→ Job A: According to the ARIMA and SARIMA guide, what does the d parameter equal?

[START OF Document excerpt]

# Guide to Time Series Analysis with Python — 4: ARIMA and SARIMA

In previous articles, we examined analysis techniques, moving average process and autoregressive process. In this article, we will examine ARIMA (Auto Regressive Integrated Moving Average) and SARIMA (Seasonal ARIMA).

You can access previous articles here.

- Guide to Time Series Analysis with Python — 1: Analysis Techniques and Baseline Model
- Guide to Time Series Analysis with Python — 2: Moving Average Process
- Guide to Time Series Analysis with Python — 3: Autoregressive Process

You can find full code of this article on GitHub. If you are ready, let’s get started.

# What is ARIMA(p,d,q)?

As the name suggests, ARIMA is a combination of AR and MA models and order of integration.

- AR: autoregressive process says that the past values in the time series affect the present.
- MA: Moving average process indicates that the current value depends on the current and past error rates
- I: Differentiation is applied to obtain a stationary time series that does not show trend or seasonality.

All of these components create the parameters to be used by ARIMA(p,d,q).

- p: This p-value decides how far back we go. It is the lag order.
- d: It is equal to the number of times a series is differenced until it becomes stationary.
- q: This parameter determines the number of historical error terms that affect the current value

In fact, apart from the AR and MA models, the only new parameter here is the d parameter. In the diagram below, you can see how the data should be examined after receiving it.

[END OF Document excerpt]

→ Job B: In the entries, rewrite the part that opens with the line containing "Click the CFCA application cube icon" and closes with the line containing "pyautogui.click(x=242, y=33)", changing "green" to "blue" and leaving everything else unchanged. Leave the pictures out of your answer.

[START OF Material provided]

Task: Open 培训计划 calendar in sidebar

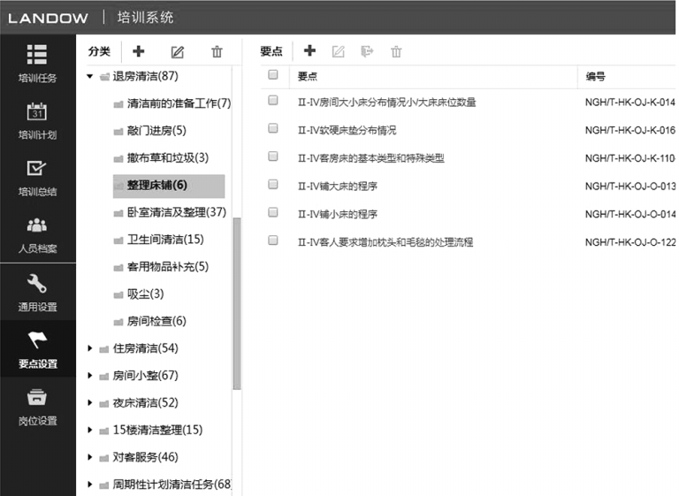Action: [37, 119]
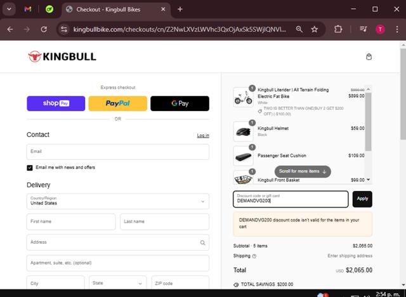The height and width of the screenshot is (297, 406).
Task: Open the State dropdown
Action: point(117,283)
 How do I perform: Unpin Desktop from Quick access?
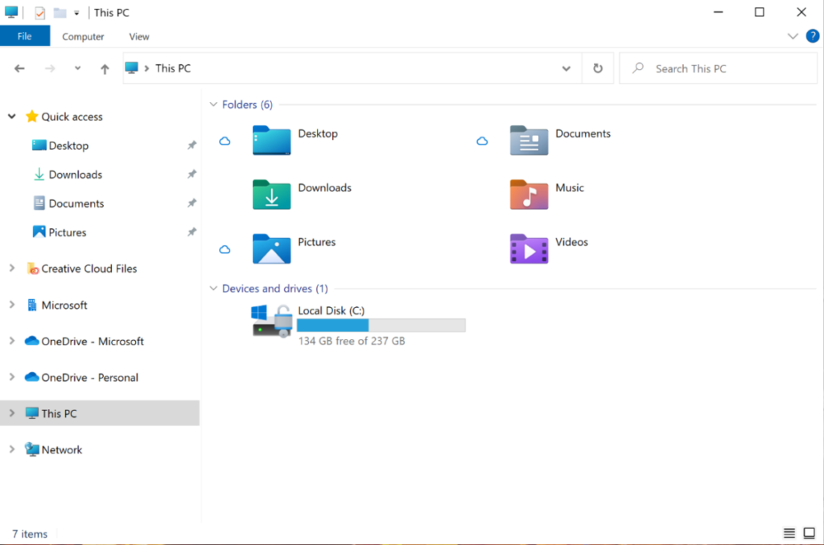pyautogui.click(x=192, y=145)
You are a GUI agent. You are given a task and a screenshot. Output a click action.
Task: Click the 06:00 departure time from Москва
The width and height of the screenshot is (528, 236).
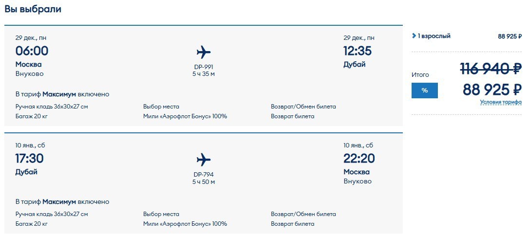click(32, 51)
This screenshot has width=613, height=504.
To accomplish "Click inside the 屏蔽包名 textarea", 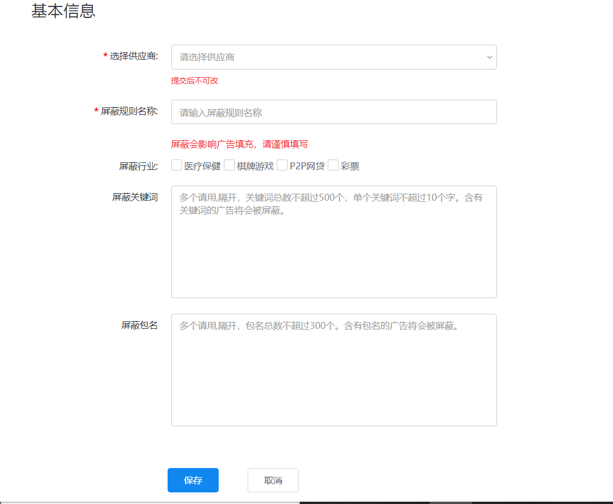I will tap(333, 369).

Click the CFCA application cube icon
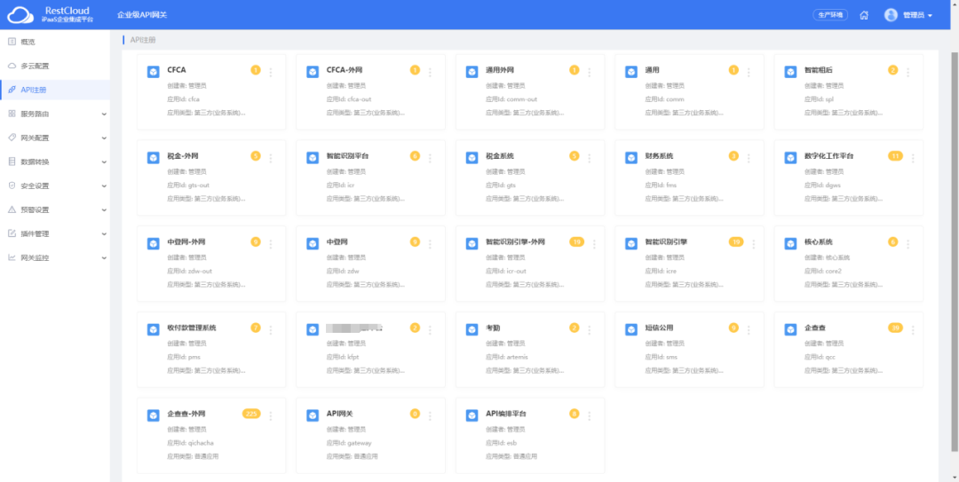(x=153, y=72)
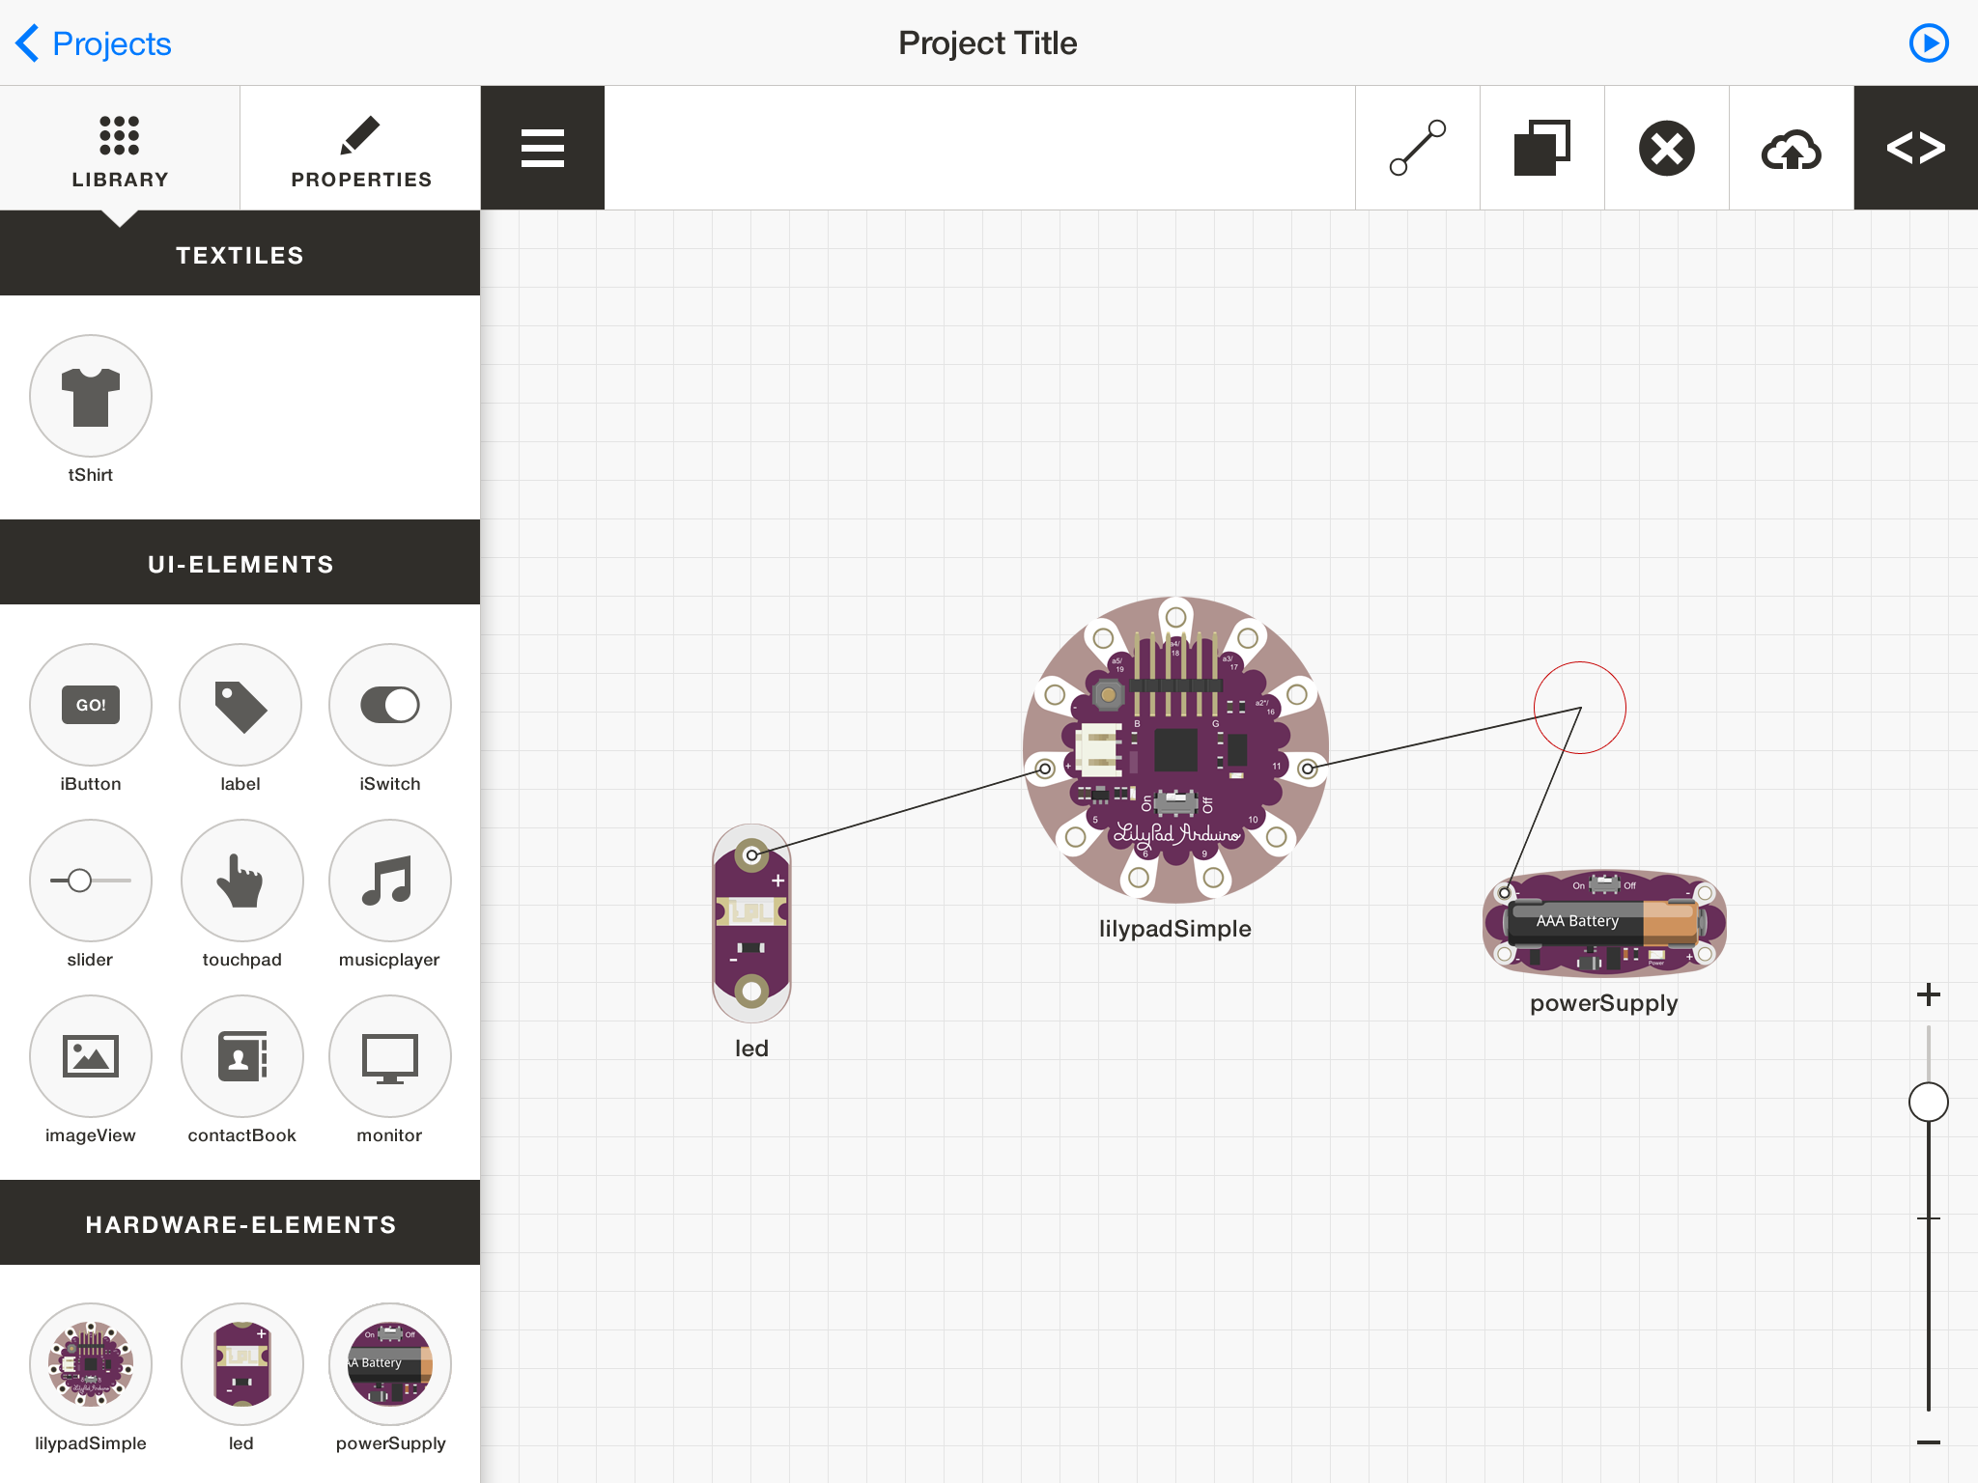Add the tShirt textile element
Screen dimensions: 1978x1483
(91, 396)
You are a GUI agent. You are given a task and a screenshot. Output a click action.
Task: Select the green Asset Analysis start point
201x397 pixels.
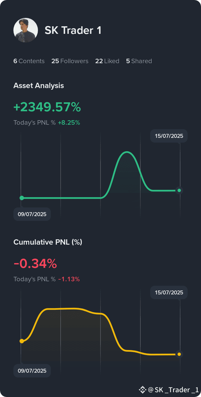22,198
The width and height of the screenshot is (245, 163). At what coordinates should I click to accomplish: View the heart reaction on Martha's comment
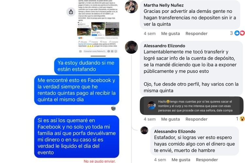pyautogui.click(x=242, y=33)
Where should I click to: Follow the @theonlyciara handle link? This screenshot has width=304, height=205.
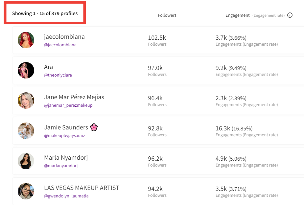click(x=58, y=75)
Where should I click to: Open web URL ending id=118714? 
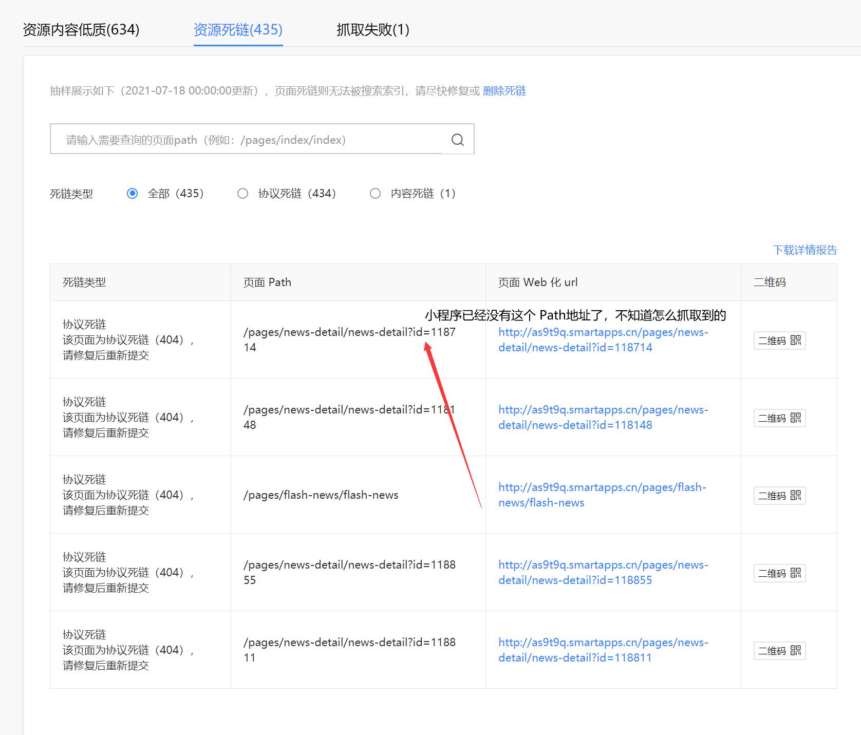[x=603, y=340]
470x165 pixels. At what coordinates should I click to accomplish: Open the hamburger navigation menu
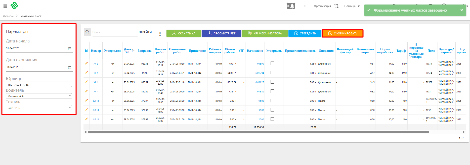tap(5, 6)
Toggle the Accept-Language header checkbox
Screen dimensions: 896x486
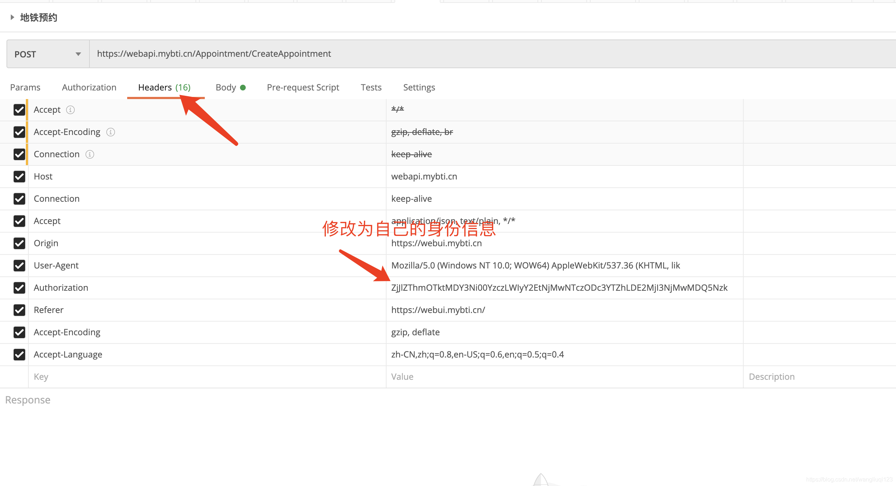pyautogui.click(x=19, y=355)
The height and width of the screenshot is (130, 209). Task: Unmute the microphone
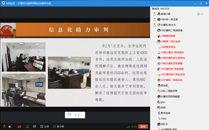[x=4, y=127]
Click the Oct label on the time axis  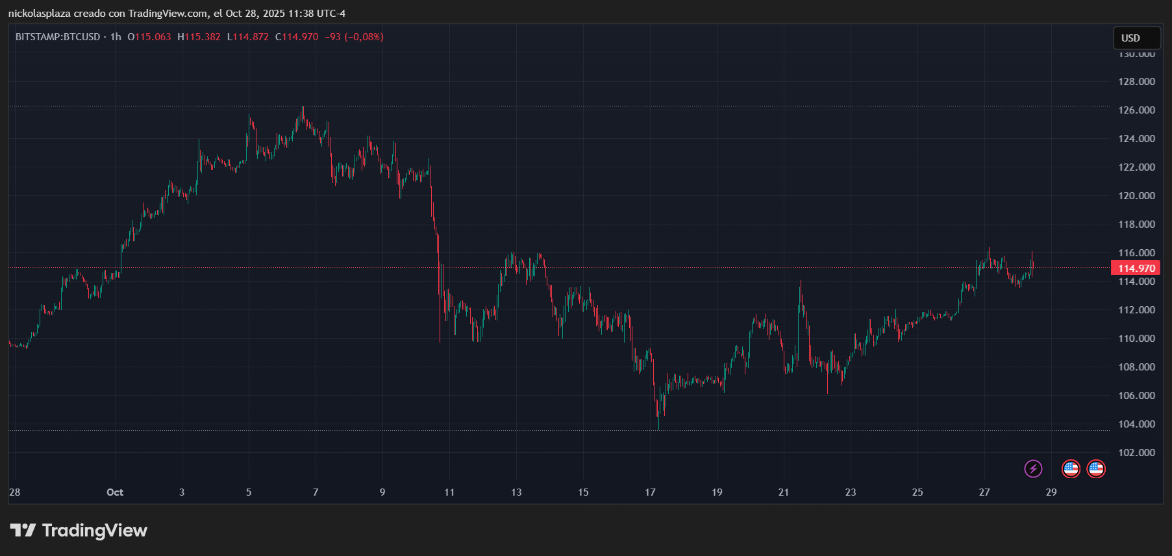[115, 492]
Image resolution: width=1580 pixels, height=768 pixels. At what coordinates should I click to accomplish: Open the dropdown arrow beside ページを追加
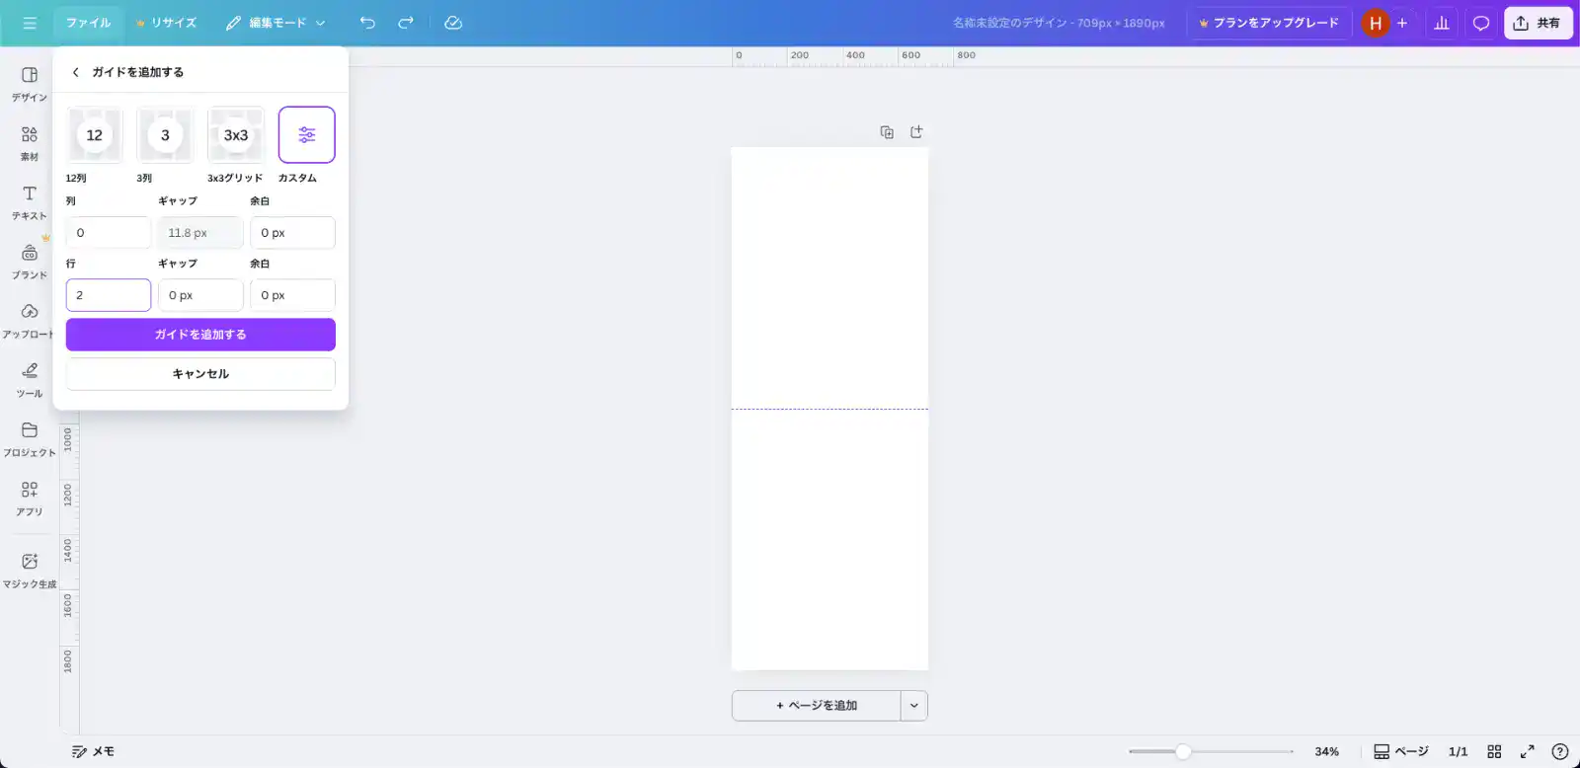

[END OF Material provided]

→ Result A: The d parameter equals the number of times a series is differenced until it becomes stationary.

→ Result B:
Click the CFCA application cube icon
(x=153, y=72)
Add the tShirt textile element
Screen dimensions: 1978x1483
(91, 396)
You are a GUI agent. You are given a task and a screenshot. Output a click action.
Task: Select the blue Asset Analysis start point
201x397 pixels.
22,198
The width and height of the screenshot is (245, 163). At what coordinates should I click to accomplish: View the heart reaction on Martha's comment
pyautogui.click(x=242, y=33)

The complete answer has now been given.